§ **ZITIERTER TEXTAUSZUG**:
========================
Gesundheitsschutz in England und Wales: Voll­stän­diges Rauch­verbot für Häft­linge

01.10.2015

Die britische Regierung hat ein absolutes Rauchverbot in Gefängnissen beschlossen. 80 Prozent der britischen Insassen sind derzeit Raucher. Viele befürchten Revolten, wenn sie ab 2016 aufhören oder auf E-Zigaretten umsteigen müssen.

Die Regierung Großbritanniens hat beschlossen, Gefängnisinsassen ab Januar 2016 das Rauchen im gesamten Gebäude zu verbieten. In allen anderen öffentlichen Gebäuden gilt bereits seit 2007 ein absolutes Rauchverbot, doch bislang war es Häftlingen erlaubt, zumindest innerhalb ihrer Zelle zu qualmen. Unter anderem der Guardian berichtet über die Gründe der restriktiven Politik, die maßgeblich im Schutz der Gesundheit von Mitarbeitern und Insassen liegen.

Luftmessungen in sechs Gefängnissen hätten ergeben, dass die Gefängnismitarbeiter mindestens in einem Sechstel ihrer Aufenthaltszeit im Gebäude Rauchkonzentrationen ausgesetzt sind, die die von der Weltgesundheitsorganisation WHO als unbedenklich eingestuften Grenzwerte überschreiten. Im Schnitt rauchen vier von fünf britischen Häftlingen. Den daraus folgenden Gesundheitsrisiken will die Regierung nun begegnen.

Hinzu kommen rechtliche Erwägungen. Ein Gefangener in einer privaten Haftanstalt hatte geklagt, weil er gezwungen wurde, seine Zelle mit einem Raucher zu teilen. Im März dieses Jahres hatte ein Gericht entschieden, dass sich zumindest private Gefängnisse an die Gesetze zum Rauchverbot halten müssten und der Health Act auch dort Anwendung finde. Das frühere Argument, Gefängnisse genössen die Immunität der Krone und fielen daher nicht unter den sonst geltenden Raucherschutz, hatte das Justizministerium zuvor selbst aufgegeben.

Nach der Entscheidung, die ein privat geführtes Gefängnis betraf, wurde es für die Regierung schwer, das Rauchen nicht auch in öffentlichen Haftanstalten zu verbieten. Als weitere Argumente neben dem Gesundheitsschutz kommen zudem eine Reduktion des Brandrisikos, geringere Kosten für die Versicherung und die eine leichtere Instandhaltung der Gefängnisse hinzu.

E-Zigaretten und Entzugsprogramme

Andrew Selous, der für Gefängnisse zuständige britische Minister, sieht das Verbot zwar als unumgänglich an, betont jedoch auch die Schwierigkeit, eine solch massive Änderung gerade in der besonderen Umgebung eines Gefängnisses durchzusetzen.
========================
§ **AUFGABENSTELLUNG 1**:
Überarbeiten Sie einen Abschnitt aus dem Artikel über das Rauchverbot in Gefängnissen: Geben Sie ihn ab den Worten „Hinzu kommen rechtliche“ bis einschließlich „zuvor selbst aufgegeben.“ erneut wieder und ersetzen Sie dabei „Justizministerium“ durch „Innenministerium“.
§ **AUFGABENSTELLUNG 2**:
Schreiben Sie den Artikel über das Rauchverbot in Gefängnissen im Anschluss an seinen letzten Satz weiter.

§ **GESPEICHERTE DATEN**:
========================
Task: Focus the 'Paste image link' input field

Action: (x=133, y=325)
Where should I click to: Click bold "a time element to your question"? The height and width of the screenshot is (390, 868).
========================
§ **ERGEBNIS 1**:
Hinzu kommen rechtliche Erwägungen. Ein Gefangener in einer privaten Haftanstalt hatte geklagt, weil er gezwungen wurde, seine Zelle mit einem Raucher zu teilen. Im März dieses Jahres hatte ein Gericht entschieden, dass sich zumindest private Gefängnisse an die Gesetze zum Rauchverbot halten müssten und der Health Act auch dort Anwendung finde. Das frühere Argument, Gefängnisse genössen die Immunität der Krone und fielen daher nicht unter den sonst geltenden Raucherschutz, hatte das Innenministerium zuvor selbst aufgegeben.

§ **ERGEBNIS 2**:
Man werde das Verbot daher nicht über Nacht einführen, sondern in Etappen. Zunächst soll es im Januar 2016 in Wales und ab März in vier englischen Haftanstalten in Kraft treten, anschließend auf alle 136 Haftanstalten in England und Wales ausgeweitet werden.

Nach amtlichen Angaben sind vier Fünftel der Häftlinge in britischen Gefängnissen Raucher. Auch dienen Tabak und Zigaretten hinter Gittern bislang häufig als inoffizielle Währung. Gefängnisleiter hatten gewarnt, dass ein Rauchverbot die Sicherheit in den Haftanstalten gefährden könne.

Wichtig sei vor allem, dass die Sicherheit der Gefängnisse beachtet werde, so Selous. Damit sie besser mit dem Rauchverbot zurechtkämen, seien bereits elektronische Zigaretten verteilt worden. Gefangene, die mit dem Rauchen aufhören wollen, sollen Unterstützung bekommen.

"Ein winziges Stück Freiheit hinter Gittern"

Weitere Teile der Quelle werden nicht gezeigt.